**Textauszug**
---*---

Bei Strich und Faden gehen wir einige Arbeitsschritte weiter. Irgendetwas muss man mit den gesponnenen Garnen schließlich anfangen. Und weil Tierfelle als Bekleidung schon längst nicht mehr unseren Ansprüchen genügen, werden beim Weben aus den Garnen Stoffe gefertigt. Während wir heutzutage überwiegend nach Strich und Faden belügen und betrügen, besonders rohe Mitmenschen gar jemanden nach Strich und Faden verprügeln, wurde früher lediglich nach Strich und Faden geprüft. Bei den Stoffen prüften der Meister oder der Auftraggeber, ob der Stoff den Anforderungen an Strich (Farbe, Muster u.ä.) und Faden (keine Webfehler durch gerissene Fäden) entsprach. Bei Schlamperei konnte und wollte der Prüfer keinen guten Faden an dem Stoff lassen.

---*---

**Auflistung**
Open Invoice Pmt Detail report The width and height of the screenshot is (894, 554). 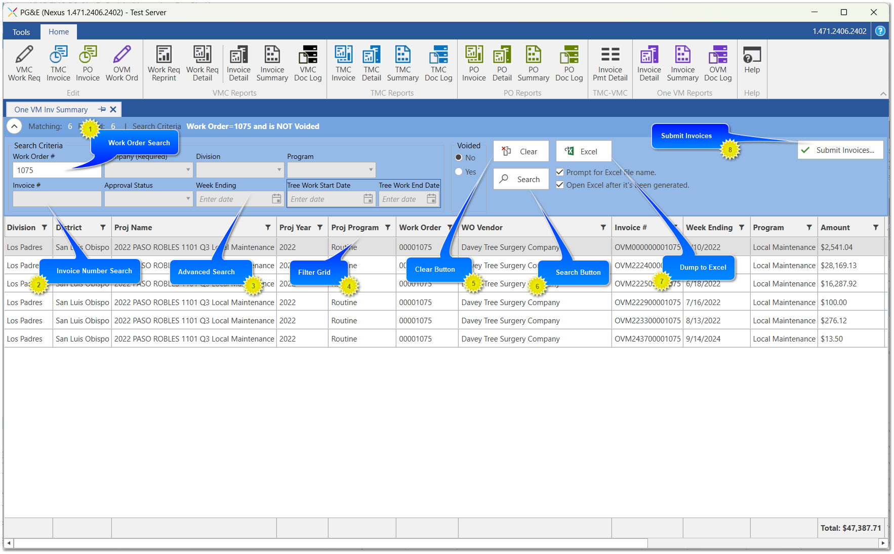[x=610, y=63]
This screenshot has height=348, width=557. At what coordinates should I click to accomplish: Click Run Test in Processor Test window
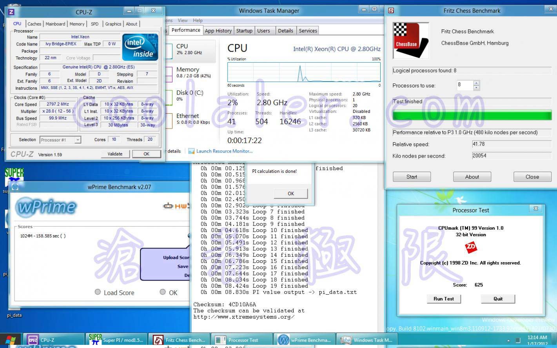pyautogui.click(x=443, y=299)
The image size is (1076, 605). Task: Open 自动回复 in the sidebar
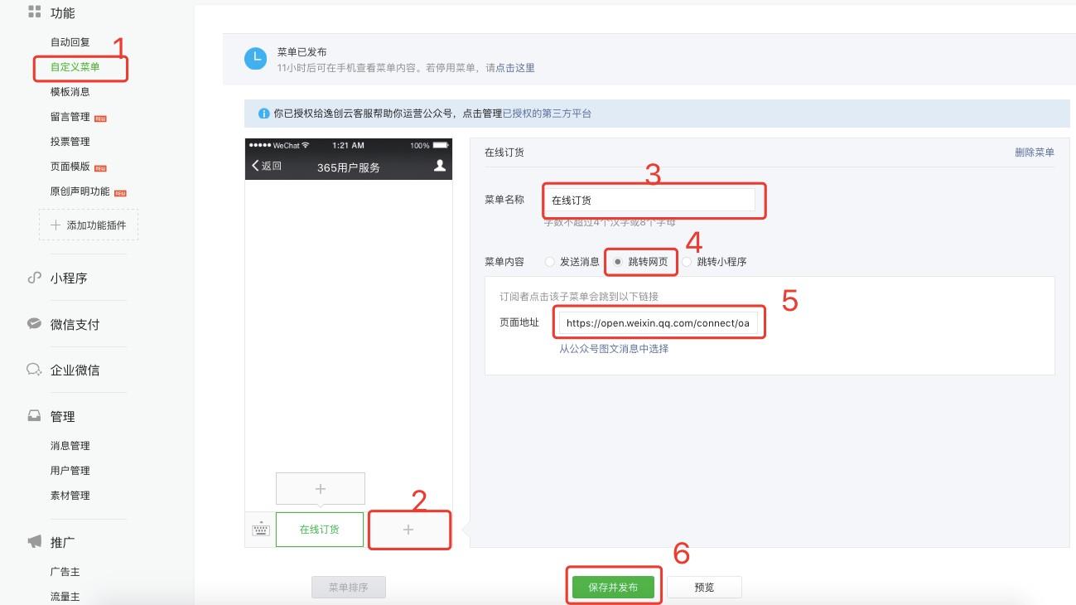click(70, 42)
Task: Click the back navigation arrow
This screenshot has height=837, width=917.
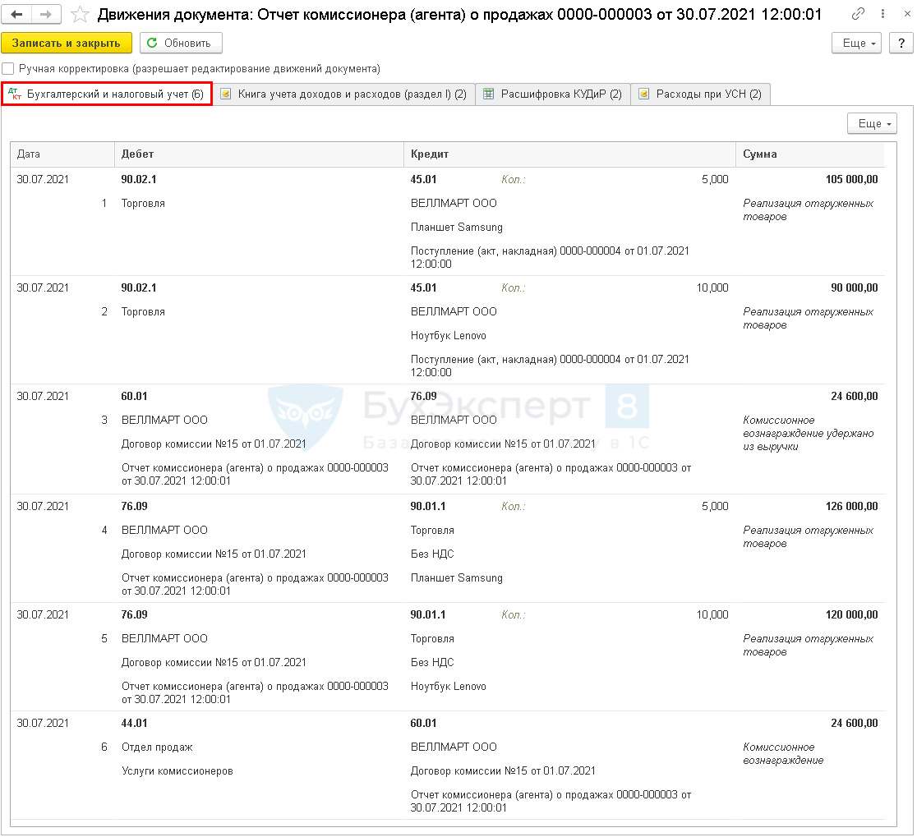Action: (17, 14)
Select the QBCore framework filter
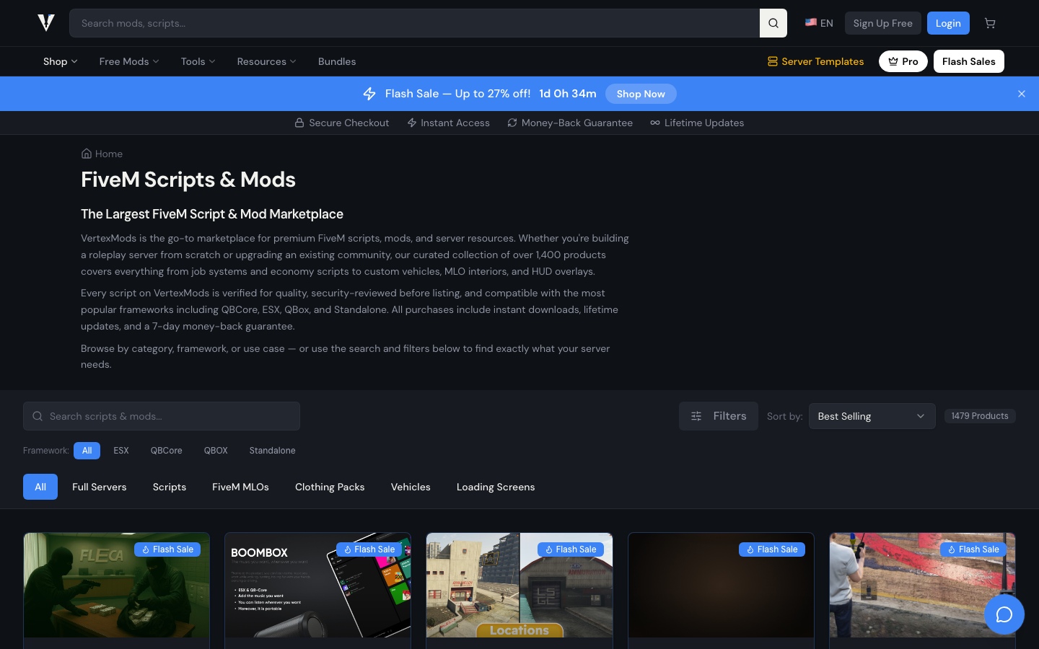The height and width of the screenshot is (649, 1039). [x=166, y=451]
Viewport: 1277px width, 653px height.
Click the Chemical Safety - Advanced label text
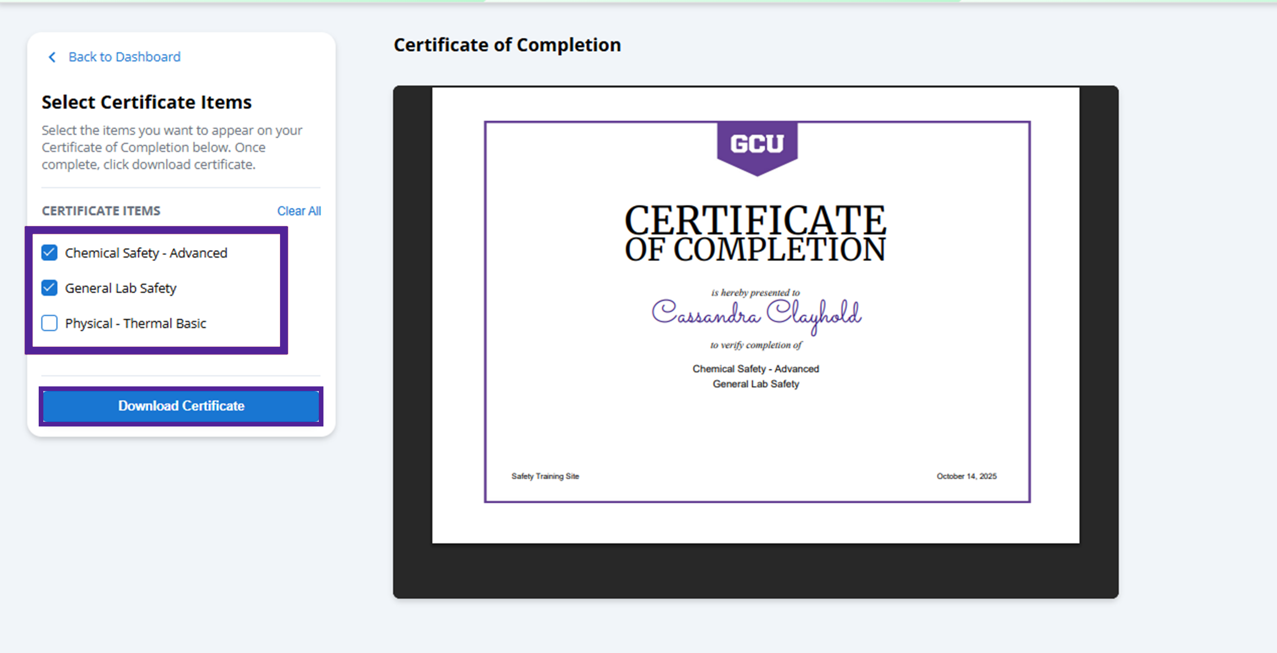pyautogui.click(x=146, y=253)
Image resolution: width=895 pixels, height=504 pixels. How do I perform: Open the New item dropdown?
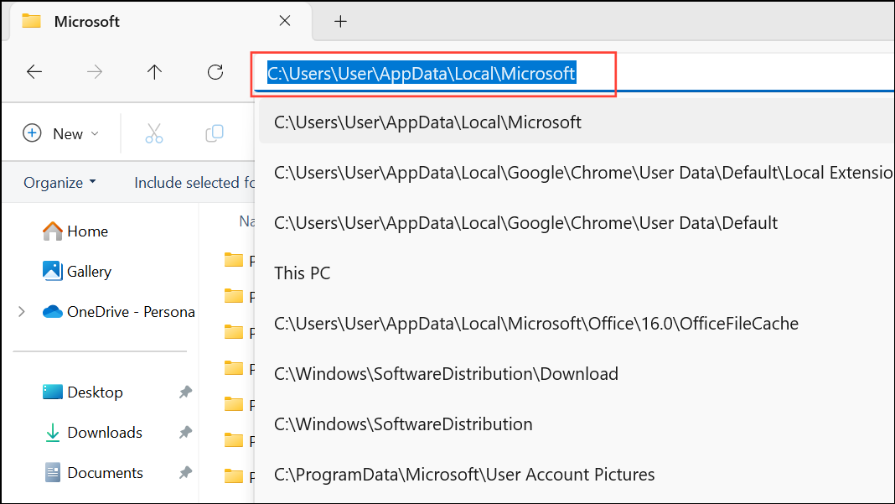coord(61,133)
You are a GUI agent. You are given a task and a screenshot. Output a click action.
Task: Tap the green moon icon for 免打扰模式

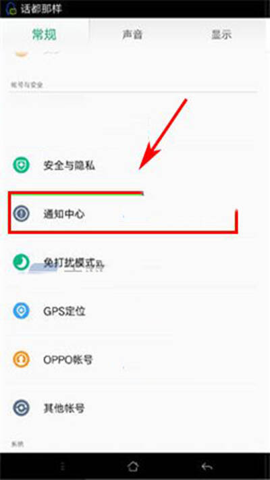point(21,263)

---*---

**Aufgabe**
Entnimm dem Textauszug wörtlich den Abschnitt von „Bei Strich und“ bis einschließlich „dem Stoff lassen.“. Die Zeilen haben mit dem Textauszug nichts zu tun.

**Vollständige Antwort**
Bei Strich und Faden gehen wir einige Arbeitsschritte weiter. Irgendetwas muss man mit den gesponnenen Garnen schließlich anfangen. Und weil Tierfelle als Bekleidung schon längst nicht mehr unseren Ansprüchen genügen, werden beim Weben aus den Garnen Stoffe gefertigt. Während wir heutzutage überwiegend nach Strich und Faden belügen und betrügen, besonders rohe Mitmenschen gar jemanden nach Strich und Faden verprügeln, wurde früher lediglich nach Strich und Faden geprüft. Bei den Stoffen prüften der Meister oder der Auftraggeber, ob der Stoff den Anforderungen an Strich (Farbe, Muster u.ä.) und Faden (keine Webfehler durch gerissene Fäden) entsprach. Bei Schlamperei konnte und wollte der Prüfer keinen guten Faden an dem Stoff lassen.